» **GIVEN REQUEST 1**
Extract the complete forum thread about which days to train, reproducing it word for word.
╭─ TEXT SEGMENT
# Does it matter what days you train



## rsd147 (Nov 14, 2012)

As it says in the title really. I usually do a PPL routine and usually train Monday, Wednesday and Friday but does it matter what days I train on for example could I do Tuesday, Wednesday and Thursday or Tuesday, Thursday and Friday?


----------



## Dark sim (May 18, 2013)

Does you body know what day it is? No  So there is your answer. Whatever fits best with your life.


----------



## Boshlop (Apr 1, 2012)

if you only have three days free use them three days as training > no training or missed p,p or l in my eyes.

if you have more days just try things out for a month, if you feel like death change the days for more rest or less if you prefer that


----------



## simonthepieman (Jun 11, 2012)

I think it's best to have a day off before legs if possible, but as said the body doesn't know what day it.

going a little off point, nor does the body have an OCD requirement have to have the workout on the same days each week or have a routine that fits 7 day cycle


----------



## a.notherguy (Nov 17, 2008)

simonthepieman said:


> I think it's best to have a day off before legs if possible, but as said the body doesn't know what day it.
> 
> going a little off point, nor does the body have an OCD requirement have to have the workout on the same days each week or have a routine that fits 7 day cycle


everyone knows that you have to train chest on a monday. not training chest on a monday can result in death.


----------



## *Ryan* (Nov 5, 2013)

Isnt monday like international chest day or summat?
╰─
╭─ STORED ROWS
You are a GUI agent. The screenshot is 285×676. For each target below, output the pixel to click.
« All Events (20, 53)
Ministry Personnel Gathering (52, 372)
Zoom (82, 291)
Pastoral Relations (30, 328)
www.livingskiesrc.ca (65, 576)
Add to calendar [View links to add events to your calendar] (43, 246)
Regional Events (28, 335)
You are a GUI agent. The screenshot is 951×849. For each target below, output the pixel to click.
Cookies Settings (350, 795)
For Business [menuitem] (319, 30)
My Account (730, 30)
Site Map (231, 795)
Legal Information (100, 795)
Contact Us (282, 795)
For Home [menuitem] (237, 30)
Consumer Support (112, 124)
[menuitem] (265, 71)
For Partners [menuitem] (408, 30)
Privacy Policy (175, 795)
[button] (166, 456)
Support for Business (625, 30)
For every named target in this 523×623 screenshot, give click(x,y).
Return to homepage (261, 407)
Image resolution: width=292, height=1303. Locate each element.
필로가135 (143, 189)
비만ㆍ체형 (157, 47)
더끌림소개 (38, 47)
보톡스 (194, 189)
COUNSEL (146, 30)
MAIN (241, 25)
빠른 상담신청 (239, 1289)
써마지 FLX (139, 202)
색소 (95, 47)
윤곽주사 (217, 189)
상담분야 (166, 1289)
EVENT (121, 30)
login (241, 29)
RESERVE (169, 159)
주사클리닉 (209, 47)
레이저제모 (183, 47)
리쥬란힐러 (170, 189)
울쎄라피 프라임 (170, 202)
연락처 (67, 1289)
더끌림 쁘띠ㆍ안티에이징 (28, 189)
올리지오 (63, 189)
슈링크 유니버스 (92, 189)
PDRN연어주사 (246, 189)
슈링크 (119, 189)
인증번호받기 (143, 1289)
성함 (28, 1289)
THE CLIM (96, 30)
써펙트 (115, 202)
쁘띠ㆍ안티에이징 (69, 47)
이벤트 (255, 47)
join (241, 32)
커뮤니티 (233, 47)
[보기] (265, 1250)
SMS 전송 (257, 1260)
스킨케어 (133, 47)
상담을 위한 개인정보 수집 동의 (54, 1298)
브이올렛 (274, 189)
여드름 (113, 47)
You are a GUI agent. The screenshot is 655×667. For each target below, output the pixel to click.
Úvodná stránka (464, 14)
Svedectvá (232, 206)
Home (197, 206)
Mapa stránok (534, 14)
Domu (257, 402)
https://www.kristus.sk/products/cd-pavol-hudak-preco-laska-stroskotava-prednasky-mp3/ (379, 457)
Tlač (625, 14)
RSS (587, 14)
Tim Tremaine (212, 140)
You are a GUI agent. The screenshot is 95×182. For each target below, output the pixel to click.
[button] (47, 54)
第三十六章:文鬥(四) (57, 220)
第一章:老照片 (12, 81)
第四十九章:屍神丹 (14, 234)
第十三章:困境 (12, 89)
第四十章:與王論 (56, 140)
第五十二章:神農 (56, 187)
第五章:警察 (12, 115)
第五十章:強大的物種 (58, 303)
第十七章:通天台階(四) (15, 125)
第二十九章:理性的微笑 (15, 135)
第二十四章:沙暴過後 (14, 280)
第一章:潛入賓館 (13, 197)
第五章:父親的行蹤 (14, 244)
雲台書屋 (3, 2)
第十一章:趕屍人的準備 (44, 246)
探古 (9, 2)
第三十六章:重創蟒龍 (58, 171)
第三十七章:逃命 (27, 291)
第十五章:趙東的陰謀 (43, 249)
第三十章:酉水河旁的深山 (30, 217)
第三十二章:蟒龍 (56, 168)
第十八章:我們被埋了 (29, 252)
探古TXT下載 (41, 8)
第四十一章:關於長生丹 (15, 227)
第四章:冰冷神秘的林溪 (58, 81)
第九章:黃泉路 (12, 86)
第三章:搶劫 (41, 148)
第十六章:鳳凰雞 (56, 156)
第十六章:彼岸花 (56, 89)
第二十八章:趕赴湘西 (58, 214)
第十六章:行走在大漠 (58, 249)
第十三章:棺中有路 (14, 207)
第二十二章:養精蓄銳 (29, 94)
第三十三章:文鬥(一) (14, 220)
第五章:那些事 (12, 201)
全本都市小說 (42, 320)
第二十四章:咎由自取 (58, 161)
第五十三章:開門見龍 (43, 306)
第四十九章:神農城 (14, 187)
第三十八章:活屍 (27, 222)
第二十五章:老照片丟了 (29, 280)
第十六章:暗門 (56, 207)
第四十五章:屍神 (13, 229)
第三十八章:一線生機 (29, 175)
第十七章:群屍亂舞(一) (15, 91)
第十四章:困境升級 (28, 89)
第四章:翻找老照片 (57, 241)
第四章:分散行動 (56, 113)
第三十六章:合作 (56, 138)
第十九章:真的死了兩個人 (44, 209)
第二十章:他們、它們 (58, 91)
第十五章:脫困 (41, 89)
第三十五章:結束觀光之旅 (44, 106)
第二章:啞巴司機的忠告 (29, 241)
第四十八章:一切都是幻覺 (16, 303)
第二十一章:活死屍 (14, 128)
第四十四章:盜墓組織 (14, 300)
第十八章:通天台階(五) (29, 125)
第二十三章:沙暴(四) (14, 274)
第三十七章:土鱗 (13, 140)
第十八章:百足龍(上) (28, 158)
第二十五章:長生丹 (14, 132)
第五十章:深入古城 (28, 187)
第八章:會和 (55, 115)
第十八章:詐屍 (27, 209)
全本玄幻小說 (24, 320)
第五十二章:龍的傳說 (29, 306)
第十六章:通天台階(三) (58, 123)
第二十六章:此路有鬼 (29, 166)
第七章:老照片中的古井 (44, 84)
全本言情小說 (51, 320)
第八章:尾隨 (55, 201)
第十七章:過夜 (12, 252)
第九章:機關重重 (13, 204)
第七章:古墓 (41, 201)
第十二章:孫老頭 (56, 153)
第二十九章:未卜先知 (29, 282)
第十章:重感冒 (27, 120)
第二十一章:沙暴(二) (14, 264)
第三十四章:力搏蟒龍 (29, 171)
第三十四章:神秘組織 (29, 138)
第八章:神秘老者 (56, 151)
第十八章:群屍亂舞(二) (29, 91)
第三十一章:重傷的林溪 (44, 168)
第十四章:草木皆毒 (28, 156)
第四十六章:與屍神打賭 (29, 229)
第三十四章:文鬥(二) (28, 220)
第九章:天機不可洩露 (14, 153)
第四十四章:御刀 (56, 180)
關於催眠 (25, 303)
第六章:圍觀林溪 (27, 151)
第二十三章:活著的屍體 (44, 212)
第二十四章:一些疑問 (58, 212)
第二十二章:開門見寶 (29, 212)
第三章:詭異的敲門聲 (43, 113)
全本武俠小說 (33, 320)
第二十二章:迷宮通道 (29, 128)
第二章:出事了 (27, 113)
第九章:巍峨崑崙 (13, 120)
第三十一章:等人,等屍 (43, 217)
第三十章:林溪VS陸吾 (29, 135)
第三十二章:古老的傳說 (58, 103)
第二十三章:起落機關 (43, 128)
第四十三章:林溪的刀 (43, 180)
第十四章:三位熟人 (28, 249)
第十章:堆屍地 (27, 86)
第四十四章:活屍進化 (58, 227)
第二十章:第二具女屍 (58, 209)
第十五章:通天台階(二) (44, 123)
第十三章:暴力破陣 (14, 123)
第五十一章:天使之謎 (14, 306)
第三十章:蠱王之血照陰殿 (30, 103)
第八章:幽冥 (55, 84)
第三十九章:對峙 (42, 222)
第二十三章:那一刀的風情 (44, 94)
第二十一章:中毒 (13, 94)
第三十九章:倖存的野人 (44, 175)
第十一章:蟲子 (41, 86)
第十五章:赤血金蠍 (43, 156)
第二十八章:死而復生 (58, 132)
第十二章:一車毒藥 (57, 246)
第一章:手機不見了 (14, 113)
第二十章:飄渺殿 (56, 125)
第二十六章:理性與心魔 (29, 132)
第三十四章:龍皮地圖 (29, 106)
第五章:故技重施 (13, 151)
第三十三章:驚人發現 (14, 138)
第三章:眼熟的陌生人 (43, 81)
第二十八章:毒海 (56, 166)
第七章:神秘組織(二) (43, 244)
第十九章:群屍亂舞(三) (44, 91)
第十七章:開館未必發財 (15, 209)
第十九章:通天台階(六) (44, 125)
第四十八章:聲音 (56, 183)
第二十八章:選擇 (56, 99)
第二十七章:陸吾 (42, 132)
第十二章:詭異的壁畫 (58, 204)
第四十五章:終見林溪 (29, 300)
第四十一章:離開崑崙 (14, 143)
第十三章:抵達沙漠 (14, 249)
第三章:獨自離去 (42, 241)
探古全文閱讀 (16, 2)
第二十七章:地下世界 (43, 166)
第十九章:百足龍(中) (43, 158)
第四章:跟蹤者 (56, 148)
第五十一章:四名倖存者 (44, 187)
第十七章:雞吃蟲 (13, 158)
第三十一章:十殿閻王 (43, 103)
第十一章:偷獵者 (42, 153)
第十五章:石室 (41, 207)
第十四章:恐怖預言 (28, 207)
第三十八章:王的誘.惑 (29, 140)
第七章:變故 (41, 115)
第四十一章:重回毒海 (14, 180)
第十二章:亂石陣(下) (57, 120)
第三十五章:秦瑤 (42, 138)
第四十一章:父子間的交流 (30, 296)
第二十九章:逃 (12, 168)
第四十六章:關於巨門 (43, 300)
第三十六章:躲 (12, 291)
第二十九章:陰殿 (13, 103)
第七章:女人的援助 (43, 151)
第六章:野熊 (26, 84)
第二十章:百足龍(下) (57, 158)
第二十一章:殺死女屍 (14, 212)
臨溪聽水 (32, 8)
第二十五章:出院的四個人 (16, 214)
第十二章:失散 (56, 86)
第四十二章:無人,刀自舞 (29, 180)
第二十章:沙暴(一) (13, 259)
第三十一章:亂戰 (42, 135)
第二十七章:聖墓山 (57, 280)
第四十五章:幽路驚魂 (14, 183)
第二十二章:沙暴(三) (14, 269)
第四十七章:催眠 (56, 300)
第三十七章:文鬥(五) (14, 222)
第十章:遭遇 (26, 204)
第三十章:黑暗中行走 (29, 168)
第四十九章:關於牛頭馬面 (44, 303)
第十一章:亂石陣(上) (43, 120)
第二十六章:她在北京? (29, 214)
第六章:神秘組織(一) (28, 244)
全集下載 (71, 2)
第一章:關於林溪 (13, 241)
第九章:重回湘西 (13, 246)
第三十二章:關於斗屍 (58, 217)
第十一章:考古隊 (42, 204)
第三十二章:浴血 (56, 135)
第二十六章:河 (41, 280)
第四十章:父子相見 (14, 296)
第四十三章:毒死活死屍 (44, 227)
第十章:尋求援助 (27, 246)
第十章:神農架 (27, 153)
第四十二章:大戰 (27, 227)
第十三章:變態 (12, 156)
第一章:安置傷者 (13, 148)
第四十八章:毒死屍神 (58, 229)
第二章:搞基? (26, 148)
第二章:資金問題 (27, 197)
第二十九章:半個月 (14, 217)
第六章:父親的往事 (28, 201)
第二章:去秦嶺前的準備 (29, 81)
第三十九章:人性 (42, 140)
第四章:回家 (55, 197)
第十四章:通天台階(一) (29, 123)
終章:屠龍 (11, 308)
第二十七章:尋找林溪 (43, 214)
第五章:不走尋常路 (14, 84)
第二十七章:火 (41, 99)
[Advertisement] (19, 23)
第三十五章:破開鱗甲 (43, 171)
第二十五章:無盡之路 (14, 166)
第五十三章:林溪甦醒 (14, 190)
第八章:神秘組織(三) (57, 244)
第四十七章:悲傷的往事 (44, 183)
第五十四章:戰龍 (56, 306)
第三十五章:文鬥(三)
╰─
» **GIVEN REQUEST 2**
Count the lines in the entries that contain the string "第二十六章". Give only the number.

» **EXERCISE RESPONSE 1**
# Does it matter what days you train



## rsd147 (Nov 14, 2012)

As it says in the title really. I usually do a PPL routine and usually train Monday, Wednesday and Friday but does it matter what days I train on for example could I do Tuesday, Wednesday and Thursday or Tuesday, Thursday and Friday?


----------



## Dark sim (May 18, 2013)

Does you body know what day it is? No  So there is your answer. Whatever fits best with your life.


----------



## Boshlop (Apr 1, 2012)

if you only have three days free use them three days as training > no training or missed p,p or l in my eyes.

if you have more days just try things out for a month, if you feel like death change the days for more rest or less if you prefer that


----------



## simonthepieman (Jun 11, 2012)

I think it's best to have a day off before legs if possible, but as said the body doesn't know what day it.

going a little off point, nor does the body have an OCD requirement have to have the workout on the same days each week or have a routine that fits 7 day cycle


----------



## a.notherguy (Nov 17, 2008)

simonthepieman said:


> I think it's best to have a day off before legs if possible, but as said the body doesn't know what day it.
> 
> going a little off point, nor does the body have an OCD requirement have to have the workout on the same days each week or have a routine that fits 7 day cycle


everyone knows that you have to train chest on a monday. not training chest on a monday can result in death.


----------



## *Ryan* (Nov 5, 2013)

Isnt monday like international chest day or summat?

» **EXERCISE RESPONSE 2**
4